Python data mining project combat record
Taken from the book "Python Data Analysis and Mining Practice", the data processing methods used in each project are sorted out:
- Data preprocessing methods
- Model methods
- Draw the graph
For classification problems: classification with models; confusion matrices and their plots; observation of their ROC curves;
For clustering problems: Divide the number of categories; Get the center of the division; Parallel coordinate system description
(1) Methods of data preprocessing
After getting the data, you will find some data value errors
First, fill in the blank value
Second, observe the distribution of data
Third, data cleaning, so that data values are reasonable
Fourth, data protocol, extract important attributes
Data normalization, in order to use the K-Means algorithm
Data reading
#SVM,bayes,ANN,D_Tree,等需要操作的数据是矩阵,需要
data=data.as_matrix() #将series数据转为矩阵形式的训练集
from numpy.random import shuffle
shuffle(data) #随机打乱数据
x_train=data_train[:,2:]*30 #将特征放大
import pickle
pickle.dump(model, open('../tmp/svm.model', 'wb'))# 保存模型
model = pickle.load(open('../tmp/svm.model', 'rb'))# 读取模型
#将数据保存为固定文件格式
pd.DataFrame(cm_train, index=range(5),columns=range(5)).to_excel(outputfile1)
1. Lagrange interpolation
from scipy.interpolate import lagrange
# 取数,两个列表尾接
y = s[list(range(n - k, n)) + list(range(n + 1, n + 1 + k))]
y = y[y.notnull()]
res=lagrange(y.index, list(y))(n) #输入索引,和该列数据 n为空值下标
Second, the built-in interpolation method of series
df = pd.DataFrame(data, columns=[0, 1, 2])
df.interpolate()
Third, the description of the power trend
Draw a line chart and observe the downward trend of electricity.

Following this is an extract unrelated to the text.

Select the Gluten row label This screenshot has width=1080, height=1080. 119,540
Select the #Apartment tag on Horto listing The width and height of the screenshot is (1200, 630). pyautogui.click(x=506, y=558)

Data exploration describe (include='all). T
Through data exploration, find outliers, illogical error values, if the dataset is large can be discarded, otherwise can be filled
explore = data.describe(include='all').T
explore['null'] = len(data) - explore['count']
explore = explore[['null', 'max', 'min', 'std']]# count,unique,top,freq,mean,std,min,50%,max等选取几个属性
#计算相关系数矩阵,data必须是n*n矩阵
print(np.round(data.corr(method='pearson'), 2))
5. Data cleaning
For collection-like operations, for illogical error values, set indexes, exclude.
data = data[data['SUM_YR_1'].notnull() & data['SUM_YR_2'].notnull()]
index1 = data['SUM_YR_1'] != 0
index2 = data['SUM_YR_2'] != 0
index3 = (data['SEG_KM_SUM'] == 0) & (data['avg_discount'] == 0)
data = data[index1 | index2 | index3]
6. Attribute conversion
The specification of the data is to select the useful data attributes, which can be achieved by deleting the corresponding column by excel.
# 选取某列
data=data[data['TARGET_ID']==184].copy() #获取该条件下的数据的副本
data_group=data.groupby('COLLECTTIME') #以时间分组
def attr_trans(x): # 定义属性变换函数
#创建新的series
result=pd.Series(index=['SYS_NAME', 'CWXT_DB:184:C:\\', 'CWXT_DB:184:D:\\', 'COLLECTTIME']) #设置列标
result['SYS_NAME'] = x['SYS_NAME'].iloc[0] #获取该属性值,唯一
result['COLLECTTIME'] = x['COLLECTTIME'].iloc[0] #获取该属性值,唯一
result['CWXT_DB:184:C:\\'] = x['VALUE'].iloc[0] #获取属性值A
result['CWXT_DB:184:D:\\'] = x['VALUE'].iloc[1] #获取属性值B,等等
return result
data_processed = data_group.apply(attr_trans) # 逐组处理
7. Data normalization and standardization
Standard normal distribution normalization using normal distribution: x-u/σ
data = (data - data.mean(axis=0)) / data.std(axis=0) # 按列选取均值和标准差。矩阵操作
When it is found that the range of values has too much influence on the result and is inconvenient to calculate, the data is standardized
data=(data-data.min())/(data.max()-data.min())
data=data.reset_index()
8. Data discretization
When an application discovers frequent items, it needs to turn continuous data into discrete data.
for i in range(len(keys)):
# 调用k-means算法,进行聚类离散化
r1 = pd.DataFrame(kmodel.cluster_centers_, columns=[typelabel[keys[i]]]) # 聚类中心,A
r2 = pd.Series(kmodel.labels_).value_counts() # 分类统计
r2 = pd.DataFrame(r2, columns=[typelabel[keys[i]] + 'n']) #统计量, An
r = pd.DataFrame(pd.concat([r1, r2], axis=1)) #聚类中心与类别数目匹配连接
r = r.sort_values(typelabel[keys[i]])
r.index = [1, 2, 3, 4]
r[typelabel[keys[i]]] = pd.rolling_mean(r[typelabel[keys[i]]], 2) # rolling_mean()用来计算相邻2列的均值,以此作为边界点。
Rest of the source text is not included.